---- ENTRIES SHOWN

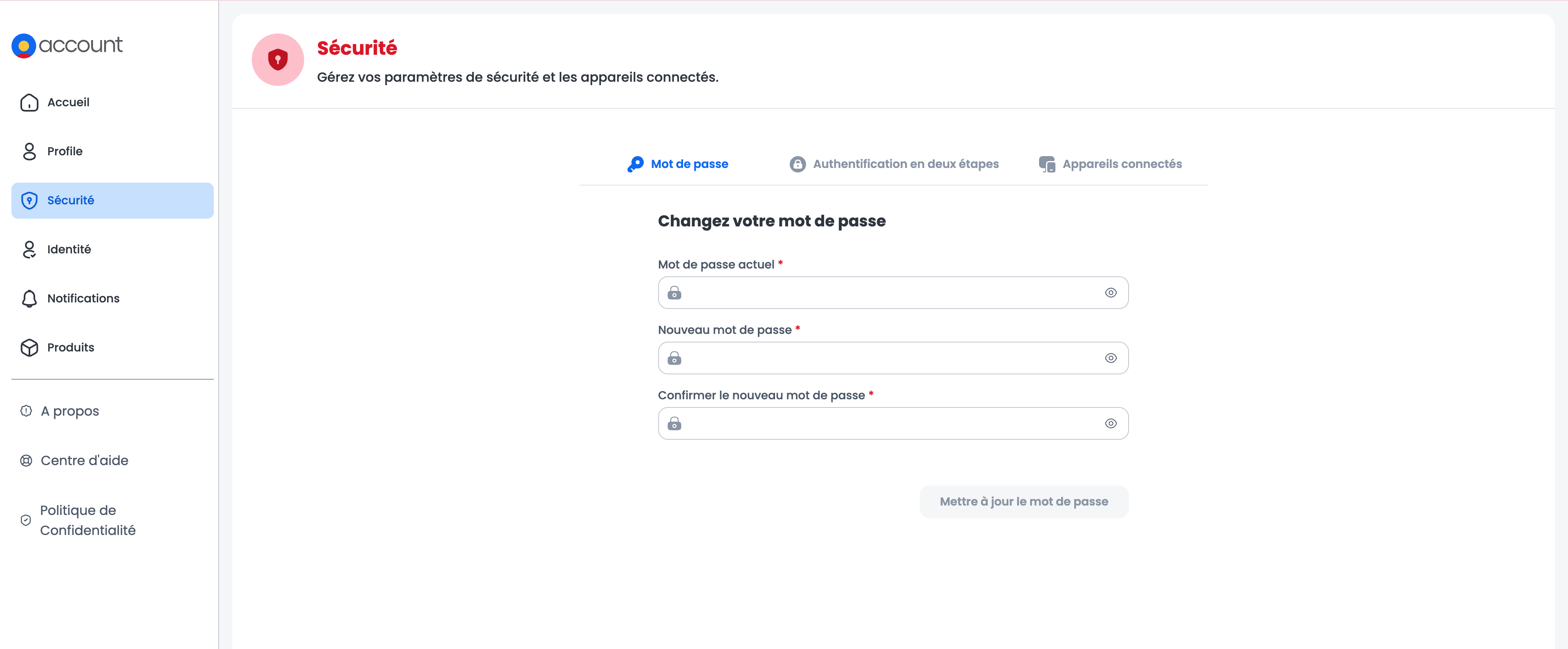Screen dimensions: 1568x649
Task: Open the Politique de Confidentialité link
Action: 87,521
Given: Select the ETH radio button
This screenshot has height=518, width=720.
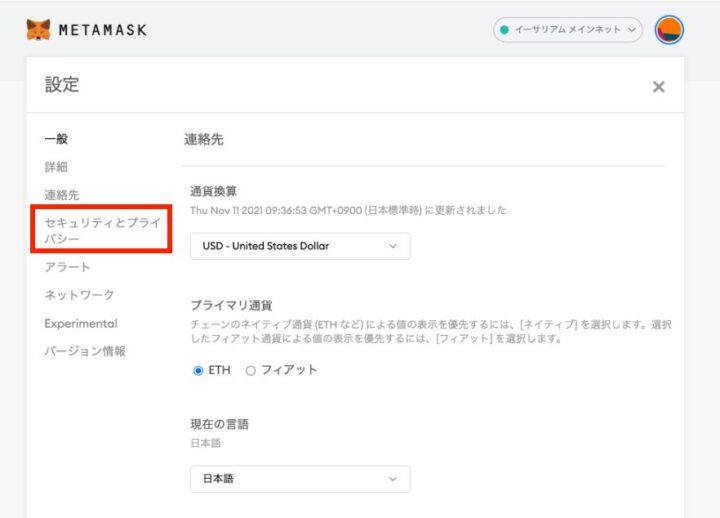Looking at the screenshot, I should (198, 370).
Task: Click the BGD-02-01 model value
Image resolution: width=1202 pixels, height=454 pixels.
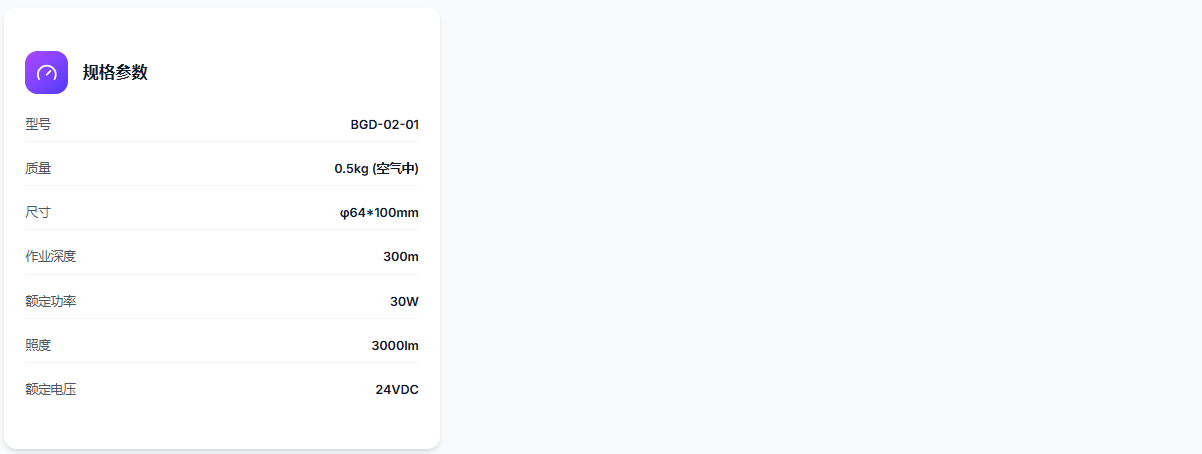Action: point(384,125)
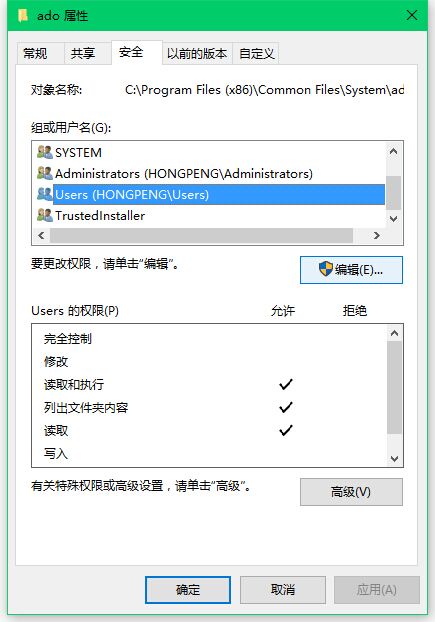
Task: Click the TrustedInstaller group icon
Action: [44, 215]
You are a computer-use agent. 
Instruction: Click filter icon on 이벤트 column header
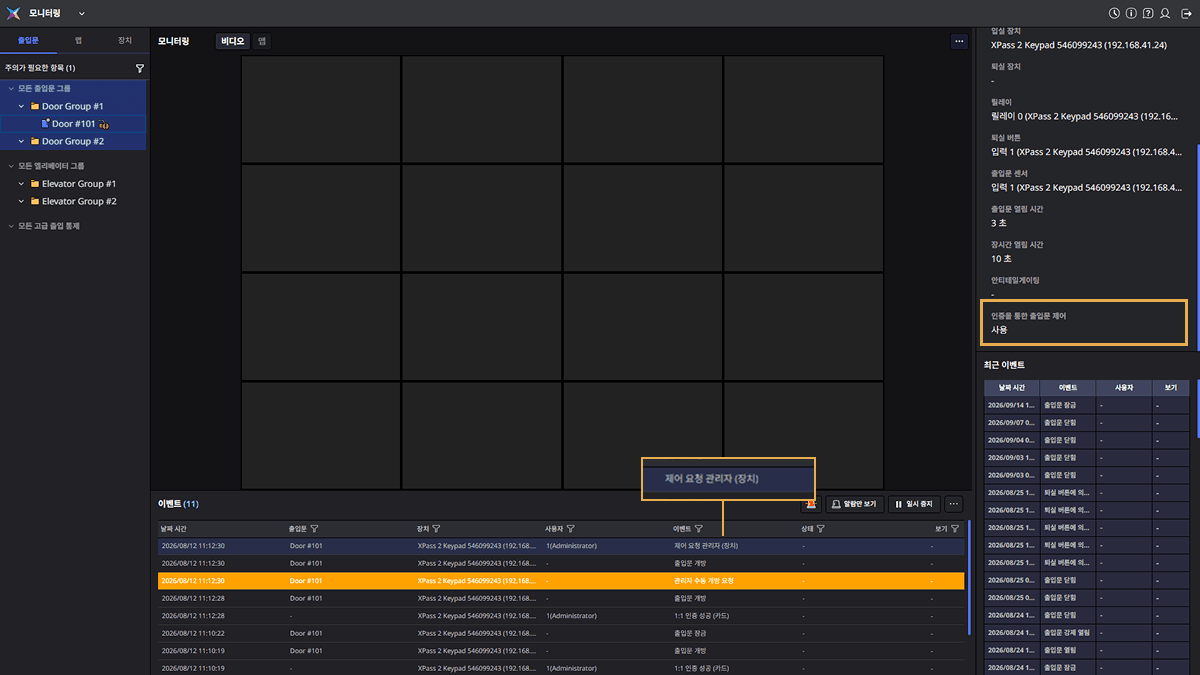pyautogui.click(x=699, y=528)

--------

● ACTIVITY
Set down exactly, and only, the lines from the one containing "You are a computer-use agent." through the last line of the entries. Pictures do not belong in the copy.

● TASK SOLUTION
You are a computer-use agent. 
Instruction: Click filter icon on 이벤트 column header
pyautogui.click(x=699, y=528)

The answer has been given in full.